The EFF accuses the Department of Higher Education and the National Student Financial Aid Scheme (NSFAS) of not being ready for the 2024 student intake.
The NSFAS board and Blade Nzimande, the Minister of Higher Education, Science, and Innovation, met with a delegation from the EFF headed by Floyd Shivambu, the party’s deputy president, to discuss issues pertaining to the department’s readiness to receive students.
Nzimande had been putting in a lot of effort to make sure that transitions went smoothly and had promised to pay at least R42-million upfront.
The minister announced that the NSFAS received 1 545 822 applications for the 2024 academic year. However, the EFF claimed that the department and NSFAS are not ready for the student intake.
The issue of the ability to pay out student allowances and the ongoing impasse that had resulted from the irregular appointment of four service providers for direct payments, according to Werkmans Attorneys’ forensic report, were of particular concern, according to Sinawo Thambo, the EFF spokesperson.
Cancel the contracts
The four service providers — eZaga Holdings, Noracco Corporation, Tenet Technology, and Coinvest — should be cancelled, according to the party, since their appointments were purportedly made irregularly.
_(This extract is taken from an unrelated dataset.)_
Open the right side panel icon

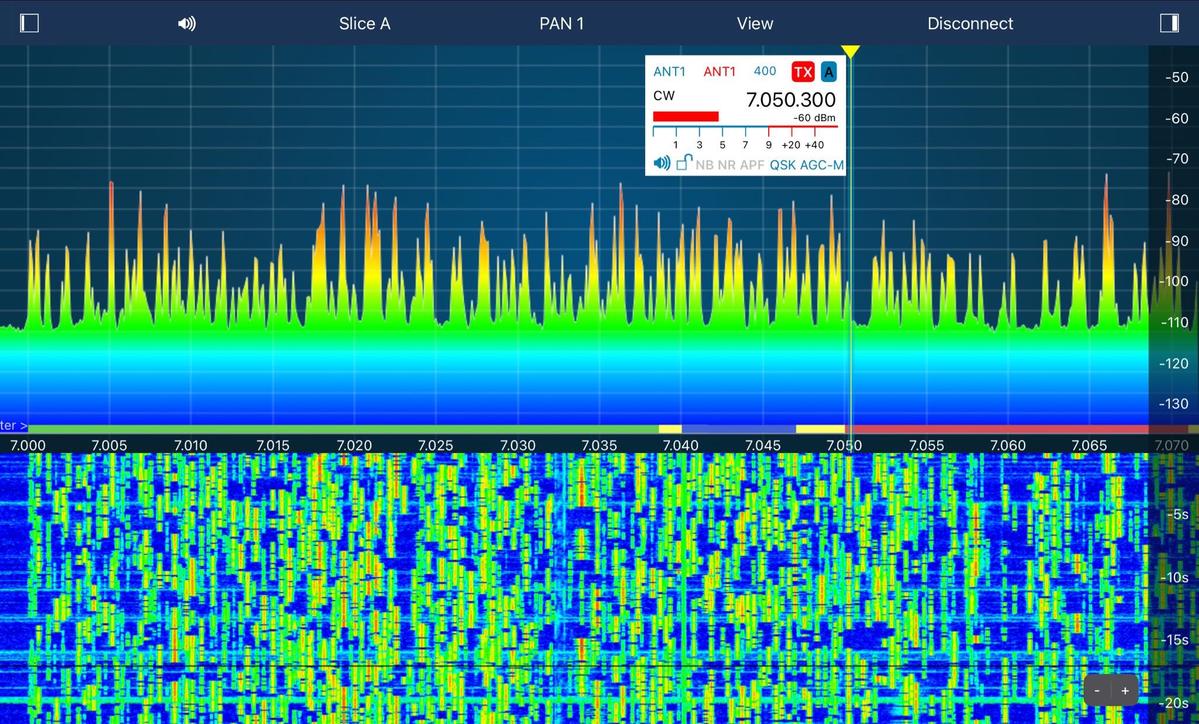point(1169,23)
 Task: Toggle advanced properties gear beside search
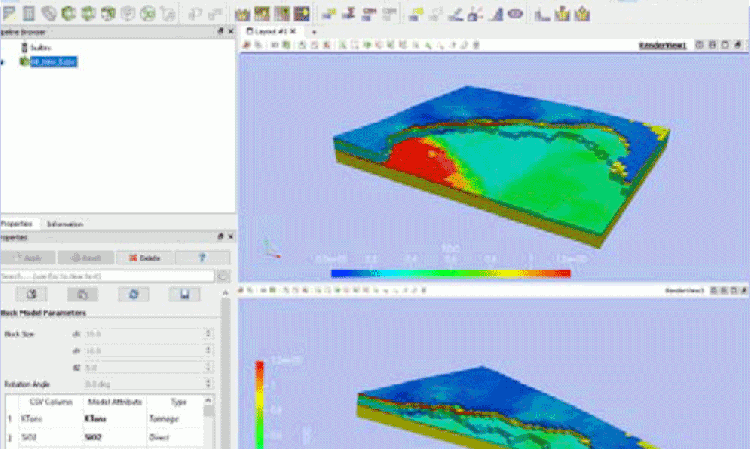coord(224,275)
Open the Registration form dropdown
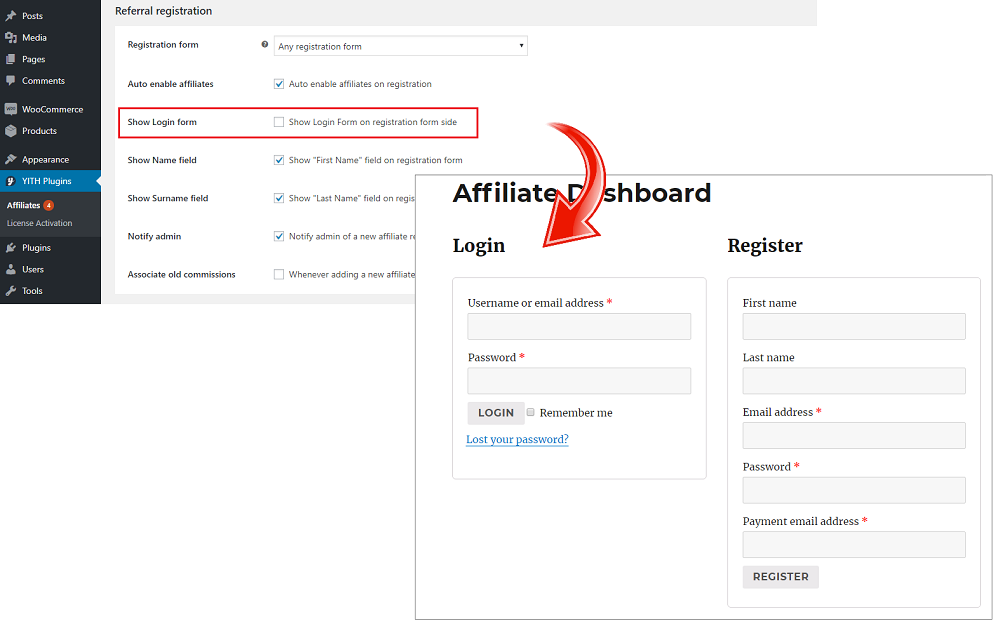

Thambo confirmed that NSFAS has hired a law firm to help implement the recommendations suggested by the Werkmans Attorneys’ forensic report.
With this being in the limelight, no solid plan has been put forth on how NSFAS funds would be disbursed in the 2024 academic year.
According to the minister, the NSFAS is not required to follow the report’s recommendations and must go to court to terminate the contracts of the erroneously appointed service providers.
Said Thambo: “This essentially means that the four service providers still have their contracts in place despite the unfavourable findings against them that NSFAS has adopted.”
“Until a logical and legally sound direct payment system is established, Minister Blade Nzimande and the acting chairperson of the NSFAS board, Lourens van Staden, made references [during the meeting] to the possibility of assigning higher education institutions the task of disbursing student allowances.”
Concerns about corruption
He said this was rejected as it raised corruption concerns, claiming this would be an opportunity for the ruling party to use the money for political gains.
He also stated that the institutions do not have the audit capacity and financial administration to handle and disburse large sums of money.
One of the concerns, according to Thambo, is student accommodation for first-year students. He said the details would be revealed in a comprehensive report.